Девушка с запретной радуги - страница 19
Музыка, пламенная и опьяняющая, прекратилась.
Мы открыли глаза в одно и то же мгновение. В его взгляде вновь появился привычный холод. Мой же взор был мечтательным, сонным.
– Таким образом книга не продвинется дальше, – произнес он. – Уберите проигрыватель, Мелисанда. Я хотел бы немного пописать. Или точнее переписать все. – Потом он одарил меня ослепительной улыбкой: – Идея с музыкой была гениальной. Спасибо.
– Но Вам не кажется… Я не сделала ничего особенного, – пробормотала я, избегая его взгляда, той глубины, в которой я имела все шансы затеряться.
– Нет, Вы на самом деле не сделали ничего особенного, – подтвердил он, опустив меня ниже плинтуса. – Вы особенная, Мелисанда. Вы, а не то, что Вы говорите или делаете.
Его глаза как обычно пытались поймать мой взгляд. Он поднял бровь с иронией, которую я уже очень хорошо знала.

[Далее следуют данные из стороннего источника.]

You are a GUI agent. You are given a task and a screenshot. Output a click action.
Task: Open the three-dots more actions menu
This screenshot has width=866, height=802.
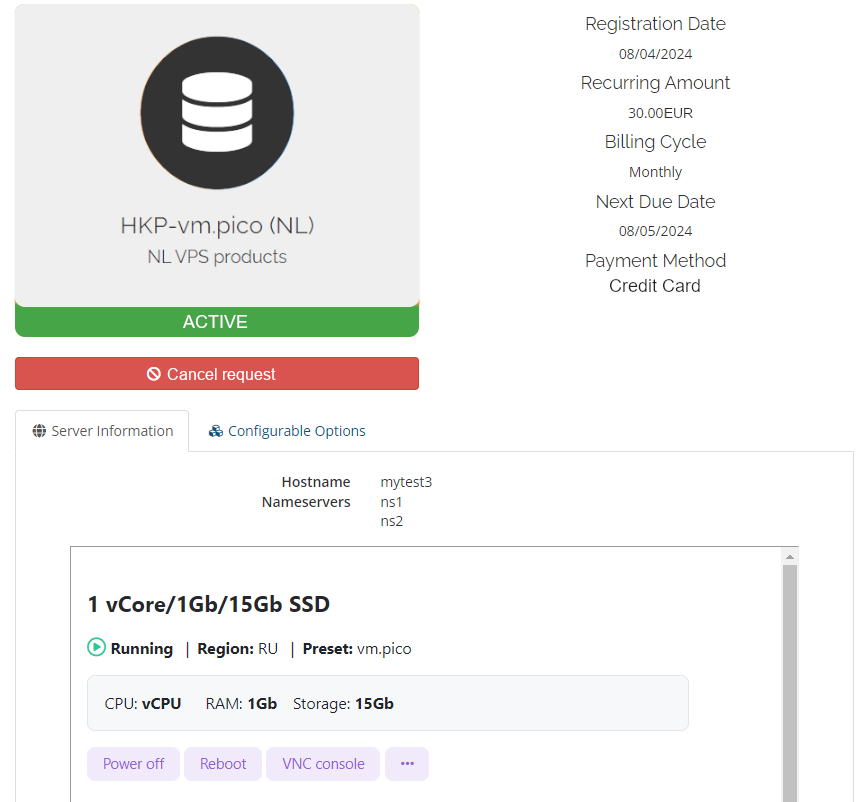click(x=407, y=764)
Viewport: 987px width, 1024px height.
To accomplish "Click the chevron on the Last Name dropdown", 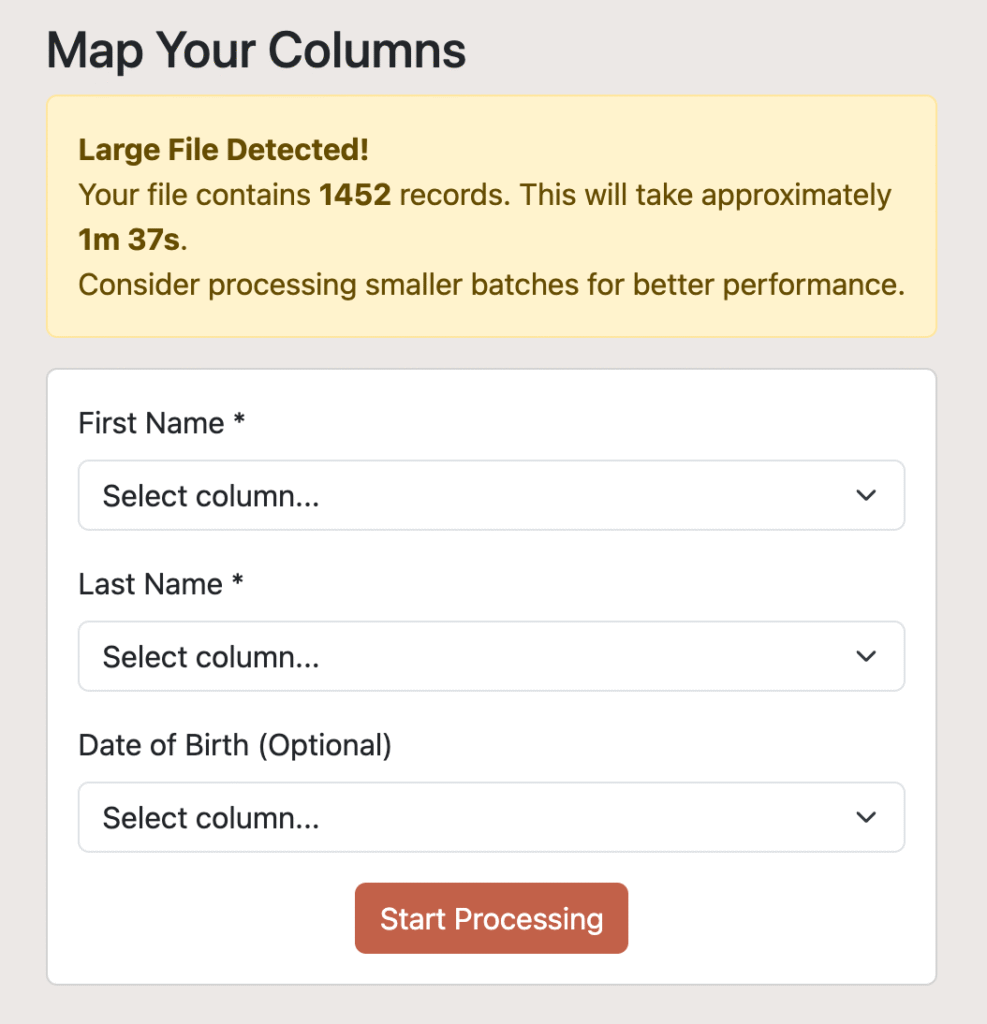I will 866,656.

– Спасибо, синьор, – смиренно ответила я.
Он рассмеялся, словно я рассказала ему анекдот. Он не обижался на меня. Я казалась ему забавной. Возможно, это лучше, чем ничего. Я мысленно вернулась к нашему разговору, состоявшемуся несколько дней назад, когда он спросил меня, согласилась бы я отдать ноги или душу ради любви. Тогда я ответила, что никогда не любила, а потому не знаю, как бы я поступила. Теперь же я осознавала, что могла бы ответить ему на тот сложный вопрос.
Он придвинул к себе компьютер и начал писать, закрывшись от меня в своем мире. Я же вернулась к своим обязанностям, хотя мое сердце дрожало. Влюбиться в Себастьяна МакЛэйна было равносильно самоубийству. А у меня не было желания становиться камикадзе. Правильно? Я была здравомыслящей девушкой, практичной, разумной, неспособной видеть сны. Даже с открытыми глазами. Или я была такой до настоящего момента..?
– Мелисанда?
– Да, синьор? – повернулась я к нему, удивленная его обращением. Когда он начинал писать, он абстрагировался от всего и всех.
– Мне хочется, чтобы здесь были розы, – произнес он, указывая на пустую вазу на письменном столе. – Попроси Миллисент поставить их сюда, пожалуйста.
– Конечно, синьор, – взяла я вазу обеими руками, зная, насколько она тяжелая.
– Красные розы, – уточнил он. – Как твои волосы.
Я покраснела, хотя в его словах не было ничего романтичного.
– Хорошо, синьор.
Я почувствовала на своей спине его взгляд, пока аккуратно открывала дверь и выходила в коридор. Выйдя, я спустилась на нижний этаж, крепко держа в руках вазу.
– Синьора МакМиллиан! Синьора! – позвала я, но нигде не было видно пожилой женщины. Смутное воспоминание пришло мне в голову. За завтраком экономка говорила мне что-то относительно выходного дня… Интересно, она имела в виду сегодня? Сложно сказать. МакМиллиан была кузницей запутанных сведений, и мне редко удавалось выслушать ее сначала и до конца. В кухне ее тоже не было. Огорченная я поставила вазу на стол около корзины со свежими фруктами.
Блестяще. Теперь я должна нарезать в саду розы. Задание за пределами моих способностей. Проще поймать облако и сплясать вальс.
В ушах невыносимо зазвенело, и с ощущением неминуемой катастрофы я вышла на свежий воздух. Розарий лежал передо мной, пылающий огнем лепестков. Красные, желтые, розовые, белые, даже синие. Жаль только, что я живу в черно-белом мире, где все было всего лишь оттенком. В мире, где цвет был чем-то необъяснимым, чем-то неопределенным, запретным. Я даже не могла мечтать о том, чтобы различать цвета, поскольку я не знала, что это такое. С рождения.